Abstract
Breast cancer is a serious problem causing the death of women across the world. At present, one of the major challenges is to design drugs to target breast cancer specific gene(s). RNA interference (RNAi) is an important technique for targeted gene silencing that may lead to promising novel therapeutic strategies for breast cancer. Therefore, identification of such molecules having high oncogene specificity is the need of the hour. Here, we have developed a database named as Breast Oncogenic Specific siRNAs (BOSS, http://bioinformatics.cimap.res.in/sharma/boss/) on the basis of the current research status on siRNA-mediated repression of oncogenes in different breast cancer cell lines. BOSS is a resource of experimentally validated breast oncogenic siRNAs, collected from research articles and patents published yet. The present database contains information on 865 breast oncogenic siRNA entries.
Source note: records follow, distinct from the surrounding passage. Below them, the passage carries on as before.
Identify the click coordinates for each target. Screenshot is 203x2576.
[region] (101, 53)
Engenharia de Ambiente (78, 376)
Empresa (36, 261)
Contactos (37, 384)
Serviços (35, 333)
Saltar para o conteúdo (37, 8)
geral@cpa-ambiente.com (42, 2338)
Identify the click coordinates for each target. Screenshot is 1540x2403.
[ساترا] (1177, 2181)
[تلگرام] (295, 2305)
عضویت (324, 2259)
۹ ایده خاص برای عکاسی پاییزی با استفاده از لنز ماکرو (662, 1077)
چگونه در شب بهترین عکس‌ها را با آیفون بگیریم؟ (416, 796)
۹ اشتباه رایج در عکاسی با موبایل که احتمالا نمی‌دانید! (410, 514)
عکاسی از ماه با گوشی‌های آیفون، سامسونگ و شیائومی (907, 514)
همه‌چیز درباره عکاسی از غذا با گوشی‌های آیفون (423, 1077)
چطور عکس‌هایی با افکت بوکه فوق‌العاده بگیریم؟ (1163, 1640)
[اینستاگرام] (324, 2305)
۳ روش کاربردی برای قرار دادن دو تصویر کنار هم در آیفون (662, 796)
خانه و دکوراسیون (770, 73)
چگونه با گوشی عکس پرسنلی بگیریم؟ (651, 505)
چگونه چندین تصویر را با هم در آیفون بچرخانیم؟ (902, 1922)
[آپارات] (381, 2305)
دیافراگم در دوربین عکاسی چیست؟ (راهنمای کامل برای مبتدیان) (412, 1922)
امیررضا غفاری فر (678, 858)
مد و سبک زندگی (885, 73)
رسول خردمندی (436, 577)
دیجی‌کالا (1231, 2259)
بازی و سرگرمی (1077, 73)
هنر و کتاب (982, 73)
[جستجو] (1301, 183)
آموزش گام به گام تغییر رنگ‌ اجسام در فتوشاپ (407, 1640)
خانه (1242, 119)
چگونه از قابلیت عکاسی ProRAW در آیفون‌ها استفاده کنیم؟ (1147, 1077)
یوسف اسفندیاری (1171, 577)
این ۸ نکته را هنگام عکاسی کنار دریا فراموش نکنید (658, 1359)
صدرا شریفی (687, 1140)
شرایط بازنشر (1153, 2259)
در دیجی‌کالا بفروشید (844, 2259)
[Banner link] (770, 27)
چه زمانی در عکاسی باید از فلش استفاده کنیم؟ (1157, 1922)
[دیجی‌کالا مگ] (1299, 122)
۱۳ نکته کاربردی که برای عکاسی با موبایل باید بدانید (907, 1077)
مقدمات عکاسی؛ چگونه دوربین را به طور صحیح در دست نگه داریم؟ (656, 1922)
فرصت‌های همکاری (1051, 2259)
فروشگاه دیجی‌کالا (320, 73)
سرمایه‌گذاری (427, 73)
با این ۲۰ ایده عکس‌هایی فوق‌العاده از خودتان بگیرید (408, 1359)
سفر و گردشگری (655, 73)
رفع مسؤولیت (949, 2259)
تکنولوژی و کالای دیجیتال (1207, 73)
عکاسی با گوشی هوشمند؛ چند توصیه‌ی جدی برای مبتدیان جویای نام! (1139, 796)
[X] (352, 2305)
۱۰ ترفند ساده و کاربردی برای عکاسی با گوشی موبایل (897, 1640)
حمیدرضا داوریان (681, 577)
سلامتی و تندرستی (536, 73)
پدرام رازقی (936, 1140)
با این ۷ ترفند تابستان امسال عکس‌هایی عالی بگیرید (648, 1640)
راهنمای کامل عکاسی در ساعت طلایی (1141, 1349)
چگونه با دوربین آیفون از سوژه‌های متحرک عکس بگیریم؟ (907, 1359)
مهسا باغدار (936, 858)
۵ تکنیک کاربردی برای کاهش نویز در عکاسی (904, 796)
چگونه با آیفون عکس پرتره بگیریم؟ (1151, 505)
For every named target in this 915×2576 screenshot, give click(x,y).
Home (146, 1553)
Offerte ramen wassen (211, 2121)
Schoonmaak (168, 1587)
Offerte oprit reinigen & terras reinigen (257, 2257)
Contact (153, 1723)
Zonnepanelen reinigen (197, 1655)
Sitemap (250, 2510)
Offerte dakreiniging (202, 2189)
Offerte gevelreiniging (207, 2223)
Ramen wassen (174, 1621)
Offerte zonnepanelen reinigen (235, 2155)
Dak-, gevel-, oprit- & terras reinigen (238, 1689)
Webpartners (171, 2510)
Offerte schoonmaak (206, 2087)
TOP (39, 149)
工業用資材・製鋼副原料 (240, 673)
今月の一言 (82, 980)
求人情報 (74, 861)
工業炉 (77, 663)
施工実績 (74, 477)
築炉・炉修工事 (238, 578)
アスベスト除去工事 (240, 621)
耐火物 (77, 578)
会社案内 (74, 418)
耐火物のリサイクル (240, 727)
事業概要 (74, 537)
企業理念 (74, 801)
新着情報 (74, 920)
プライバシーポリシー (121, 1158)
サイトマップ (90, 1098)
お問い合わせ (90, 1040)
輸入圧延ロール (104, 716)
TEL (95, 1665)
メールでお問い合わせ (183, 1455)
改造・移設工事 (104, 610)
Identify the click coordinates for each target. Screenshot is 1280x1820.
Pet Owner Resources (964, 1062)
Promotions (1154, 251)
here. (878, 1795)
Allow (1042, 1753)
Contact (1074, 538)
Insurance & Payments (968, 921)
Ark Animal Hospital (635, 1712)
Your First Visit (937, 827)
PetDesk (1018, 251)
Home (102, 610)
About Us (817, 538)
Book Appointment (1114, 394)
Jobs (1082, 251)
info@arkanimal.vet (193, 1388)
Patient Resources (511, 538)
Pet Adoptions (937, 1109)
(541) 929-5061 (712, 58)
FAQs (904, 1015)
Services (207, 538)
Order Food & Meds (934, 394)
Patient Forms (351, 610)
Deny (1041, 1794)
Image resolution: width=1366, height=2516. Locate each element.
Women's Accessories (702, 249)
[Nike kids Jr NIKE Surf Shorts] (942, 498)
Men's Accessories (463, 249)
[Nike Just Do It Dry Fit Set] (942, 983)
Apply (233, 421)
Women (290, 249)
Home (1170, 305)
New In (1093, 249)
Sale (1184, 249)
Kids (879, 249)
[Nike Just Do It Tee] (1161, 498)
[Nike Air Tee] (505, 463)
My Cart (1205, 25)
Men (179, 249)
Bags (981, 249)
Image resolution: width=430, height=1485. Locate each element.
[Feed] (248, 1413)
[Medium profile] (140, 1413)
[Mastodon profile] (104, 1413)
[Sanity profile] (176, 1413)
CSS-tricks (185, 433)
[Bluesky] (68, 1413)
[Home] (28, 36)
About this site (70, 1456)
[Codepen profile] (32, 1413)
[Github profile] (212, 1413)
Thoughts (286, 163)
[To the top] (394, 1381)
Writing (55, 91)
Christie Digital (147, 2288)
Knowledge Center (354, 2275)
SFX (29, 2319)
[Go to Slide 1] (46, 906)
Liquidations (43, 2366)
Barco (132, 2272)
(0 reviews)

Each entry provides comprehensive information of an siRNA that includes its name, sequence, target gene, type of cells, and inhibition value, etc. Additionally, some useful tools like siRNAMAP and BOSS BLAST were also developed and linked with the database. siRNAMAP can be used for the selection of best siRNA against a target gene while BOSS BLAST tool helps to locate the siRNA sequences in deferent oncogenes.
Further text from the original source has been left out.